Uno de los puntos centrales fue la crítica a la ley de personería jurídica sindical. "El tema de la personería jurídica de los sindicatos sólo había sido objeto de regulación en la época de la dictadura. Con la democracia se anuló esta norma por arbitraria. Y en el gobierno anterior se retoma esta temática", denunció Giuzio.
La dirigente explicó las consecuencias: "Aquellos sindicatos que no se inscriban van a estar imposibilitados de retener la cuota sindical y no van a poder solicitar información para la negociación colectiva. Esto hace que la inscripción no sea facultativa como dice la ley, sino obligatoria en los hechos".
Sobre la ultraactividad, Giuzio fue contundente: "La ultraactividad aseguraba un piso de derechos en las futuras negociaciones. Con la modificación a la ley 18.566, esta ultraactividad ya no existe más, lo que hace posible que caigan todos los beneficios conquistados".
En cuanto al trabajo en plataformas, criticó que "la ley deja en manos de las partes la opción de considerarse autónomos o dependientes, cuando en los hechos esto se está dejando en manos de las multinacionales". "Es imposible que un trabajador pueda hacer valer su voluntad frente a una empresa", agregó.

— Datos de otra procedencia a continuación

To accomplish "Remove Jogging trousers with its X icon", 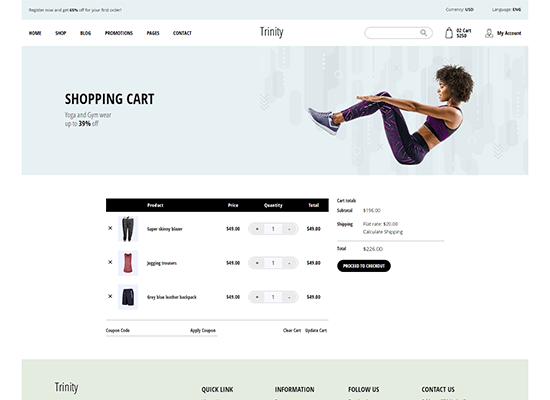I will [110, 262].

Sobre despidos, señaló: "En nuestro país no hay necesidad de justificar los despidos. Esto hace que muchas veces se escondan razones inconfesables, como discriminación por ser mujer o tener alguna discapacidad".

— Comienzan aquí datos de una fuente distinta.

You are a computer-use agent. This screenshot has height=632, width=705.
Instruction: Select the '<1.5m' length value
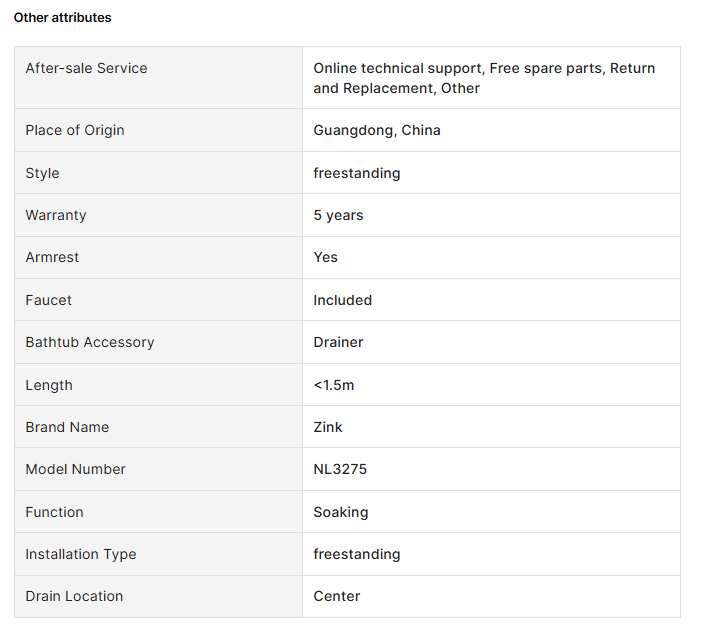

Finalmente, exigió la reglamentación del Convenio 190: "Debemos ampliar el concepto de acoso moral, haciéndolo extensivo a casos donde no hay reiteración de conductas. Además hay que incluir nuevas formas como el ciberacoso".
"Presentamos al ministro nuestras prioridades para recuperar derechos perdidos. Esperamos respuestas concretas", concluyó Guzio, anunciando nuevas acciones para presionar por estos cambios.